Revisiting Sharpness-Aware Minimization: A More Faithful and Effective Implementation

Metadata

TL;DR

This paper proposes a new intuitive interpretation of SAM's underlying mechanism — that the gradient at the perturbed point approximates the direction toward the local maximum — and reveals its imprecision as well as the multi-step degradation problem. It then introduces XSAM, which achieves more faithful and effective sharpness-aware minimization by explicitly estimating the direction of the maximum.

Background & Motivation

  • SAM promotes flat minima and better generalization by minimizing the maximum loss within a \(\rho\)-neighborhood, but its practical implementation applies the gradient computed at the perturbed point back to the current parameters — the reason why this "misaligned gradient" works has lacked an intuitive explanation.
  • Common misconception: The gradient computed at the estimated maximum point does not directly minimize the maximum loss within the neighborhood — the key lies in the discrepancy between where the gradient is computed and where it is applied.
  • Puzzle with multi-step SAM: More steps should theoretically yield a better approximation of the maximum, yet empirically multi-step SAM performs worse rather than better.

Method

Core Insight (Discovered via Visualization)
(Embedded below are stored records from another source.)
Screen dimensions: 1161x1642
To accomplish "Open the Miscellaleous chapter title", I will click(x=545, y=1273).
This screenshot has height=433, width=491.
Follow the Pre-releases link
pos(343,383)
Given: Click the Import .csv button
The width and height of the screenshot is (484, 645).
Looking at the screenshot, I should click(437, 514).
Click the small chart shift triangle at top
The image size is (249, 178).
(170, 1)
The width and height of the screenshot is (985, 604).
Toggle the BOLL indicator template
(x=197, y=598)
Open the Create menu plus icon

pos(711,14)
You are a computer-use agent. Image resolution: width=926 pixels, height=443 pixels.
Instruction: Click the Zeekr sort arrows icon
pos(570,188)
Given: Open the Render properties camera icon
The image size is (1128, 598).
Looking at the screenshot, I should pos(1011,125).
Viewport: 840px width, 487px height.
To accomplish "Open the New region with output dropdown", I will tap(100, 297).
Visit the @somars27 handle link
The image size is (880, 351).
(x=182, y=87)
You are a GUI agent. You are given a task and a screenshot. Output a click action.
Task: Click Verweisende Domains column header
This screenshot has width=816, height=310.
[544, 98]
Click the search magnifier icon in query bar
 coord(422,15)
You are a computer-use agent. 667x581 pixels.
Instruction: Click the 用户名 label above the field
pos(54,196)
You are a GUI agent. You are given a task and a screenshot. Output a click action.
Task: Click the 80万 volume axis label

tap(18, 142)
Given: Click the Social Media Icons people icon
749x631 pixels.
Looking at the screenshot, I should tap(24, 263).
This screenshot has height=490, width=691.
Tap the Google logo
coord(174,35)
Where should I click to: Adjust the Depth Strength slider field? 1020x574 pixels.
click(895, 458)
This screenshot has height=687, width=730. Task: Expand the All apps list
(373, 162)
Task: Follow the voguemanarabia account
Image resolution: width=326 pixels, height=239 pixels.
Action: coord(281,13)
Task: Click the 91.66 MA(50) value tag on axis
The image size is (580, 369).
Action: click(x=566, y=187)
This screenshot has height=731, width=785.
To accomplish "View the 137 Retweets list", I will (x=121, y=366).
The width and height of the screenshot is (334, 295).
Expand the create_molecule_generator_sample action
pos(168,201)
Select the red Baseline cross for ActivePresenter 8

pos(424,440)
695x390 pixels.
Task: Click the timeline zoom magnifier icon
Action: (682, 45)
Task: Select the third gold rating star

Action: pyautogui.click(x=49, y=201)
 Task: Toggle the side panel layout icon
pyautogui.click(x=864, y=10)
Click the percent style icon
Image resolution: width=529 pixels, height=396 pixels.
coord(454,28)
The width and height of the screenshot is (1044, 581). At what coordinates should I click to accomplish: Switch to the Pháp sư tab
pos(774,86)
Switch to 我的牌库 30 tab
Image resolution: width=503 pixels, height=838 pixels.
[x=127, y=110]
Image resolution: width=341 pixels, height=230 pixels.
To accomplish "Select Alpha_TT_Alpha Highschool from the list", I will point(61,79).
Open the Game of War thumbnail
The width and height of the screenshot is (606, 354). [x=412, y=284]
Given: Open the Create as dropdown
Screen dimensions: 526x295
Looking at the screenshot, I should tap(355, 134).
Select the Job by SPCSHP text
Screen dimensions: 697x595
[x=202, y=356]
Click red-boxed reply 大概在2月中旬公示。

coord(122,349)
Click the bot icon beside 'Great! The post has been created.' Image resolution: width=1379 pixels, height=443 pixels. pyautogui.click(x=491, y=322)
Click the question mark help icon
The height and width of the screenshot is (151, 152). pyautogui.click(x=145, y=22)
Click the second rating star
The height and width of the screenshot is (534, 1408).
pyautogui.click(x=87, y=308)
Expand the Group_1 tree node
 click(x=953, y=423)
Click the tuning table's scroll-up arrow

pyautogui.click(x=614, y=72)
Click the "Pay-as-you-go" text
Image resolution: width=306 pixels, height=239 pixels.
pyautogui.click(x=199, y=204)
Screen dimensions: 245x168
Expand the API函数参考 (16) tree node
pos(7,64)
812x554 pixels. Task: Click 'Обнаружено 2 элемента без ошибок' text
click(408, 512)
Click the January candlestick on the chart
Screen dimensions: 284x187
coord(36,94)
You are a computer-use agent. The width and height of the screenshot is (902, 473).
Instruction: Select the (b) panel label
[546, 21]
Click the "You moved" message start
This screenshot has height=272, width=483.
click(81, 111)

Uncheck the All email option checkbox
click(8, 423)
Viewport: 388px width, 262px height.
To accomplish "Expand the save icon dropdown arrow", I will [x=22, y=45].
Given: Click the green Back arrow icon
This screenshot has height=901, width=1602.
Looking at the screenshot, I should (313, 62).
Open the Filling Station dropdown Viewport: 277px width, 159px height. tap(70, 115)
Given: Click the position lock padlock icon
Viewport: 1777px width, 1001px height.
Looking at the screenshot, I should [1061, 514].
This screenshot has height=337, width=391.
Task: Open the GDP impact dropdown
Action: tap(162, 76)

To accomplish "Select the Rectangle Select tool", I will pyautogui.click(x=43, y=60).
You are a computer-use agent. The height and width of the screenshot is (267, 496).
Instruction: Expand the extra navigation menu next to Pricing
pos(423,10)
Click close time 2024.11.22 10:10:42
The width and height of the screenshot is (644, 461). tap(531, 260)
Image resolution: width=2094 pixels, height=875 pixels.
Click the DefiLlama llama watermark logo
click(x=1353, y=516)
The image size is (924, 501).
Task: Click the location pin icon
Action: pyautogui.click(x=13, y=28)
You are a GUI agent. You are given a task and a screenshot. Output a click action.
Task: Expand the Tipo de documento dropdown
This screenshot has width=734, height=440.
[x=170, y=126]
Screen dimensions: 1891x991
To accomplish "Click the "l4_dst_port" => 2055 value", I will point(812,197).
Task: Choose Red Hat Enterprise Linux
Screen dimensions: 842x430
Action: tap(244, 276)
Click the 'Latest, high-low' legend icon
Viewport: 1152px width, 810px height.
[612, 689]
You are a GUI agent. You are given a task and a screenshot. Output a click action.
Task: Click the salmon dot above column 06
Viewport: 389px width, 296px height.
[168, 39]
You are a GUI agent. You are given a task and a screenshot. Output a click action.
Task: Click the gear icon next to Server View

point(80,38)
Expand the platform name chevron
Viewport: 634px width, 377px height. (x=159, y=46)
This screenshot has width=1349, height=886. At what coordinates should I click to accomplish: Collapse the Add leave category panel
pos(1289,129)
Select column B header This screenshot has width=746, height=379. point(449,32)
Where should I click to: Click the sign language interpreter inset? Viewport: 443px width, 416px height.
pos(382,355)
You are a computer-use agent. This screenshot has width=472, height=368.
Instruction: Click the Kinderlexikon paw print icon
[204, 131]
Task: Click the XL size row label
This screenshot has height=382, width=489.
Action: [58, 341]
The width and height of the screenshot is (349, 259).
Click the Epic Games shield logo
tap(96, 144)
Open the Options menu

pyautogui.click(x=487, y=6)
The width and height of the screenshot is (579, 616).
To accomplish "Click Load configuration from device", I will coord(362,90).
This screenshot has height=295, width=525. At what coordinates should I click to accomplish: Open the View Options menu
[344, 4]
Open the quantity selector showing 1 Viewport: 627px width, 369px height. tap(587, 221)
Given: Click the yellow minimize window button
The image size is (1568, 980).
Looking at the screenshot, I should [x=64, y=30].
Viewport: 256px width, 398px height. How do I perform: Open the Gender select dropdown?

  1. Better approximation (Figure 1a): The single-step perturbed gradient \(g_1@\vartheta_0\) approximates the direction from the current parameters to the neighborhood maximum better than the local gradient \(g_0\).
  2. Imprecision: The approximation is often inaccurate and varies considerably throughout training.
  3. Multi-step degradation (Figure 1b): \(g_k@\vartheta_0\) may point toward the maximum direction less accurately than \(g_1@\vartheta_0\).

Theoretical Confirmation

Proposition 1: Under second-order approximation, for sufficiently large \(\rho_m\): 1. \(L(\vartheta_0 + \rho_m \frac{g_1}{\|g_1\|}) > L(\vartheta_0 + \rho_m \frac{g_0}{\|g_0\|})\) (the SAM gradient does approximate the maximum direction better) 2. There exists \(\alpha\) such that \(g_\alpha = \alpha g_1 + (1-\alpha) g_0\) outperforms \(g_1\) (the SAM gradient is still not optimal)

XSAM Method

XSAM explicitly searches for the maximum direction within the 2D hyperplane spanned by \(v_0\) (the direction from the current parameters to the perturbed point) and \(v_1\) (the direction of the perturbed gradient):

\[v_0 = \frac{\vartheta_k - \vartheta_0}{\|\vartheta_k - \vartheta_0\|}, \quad v_1 = \frac{g_k}{\|g_k\|}\]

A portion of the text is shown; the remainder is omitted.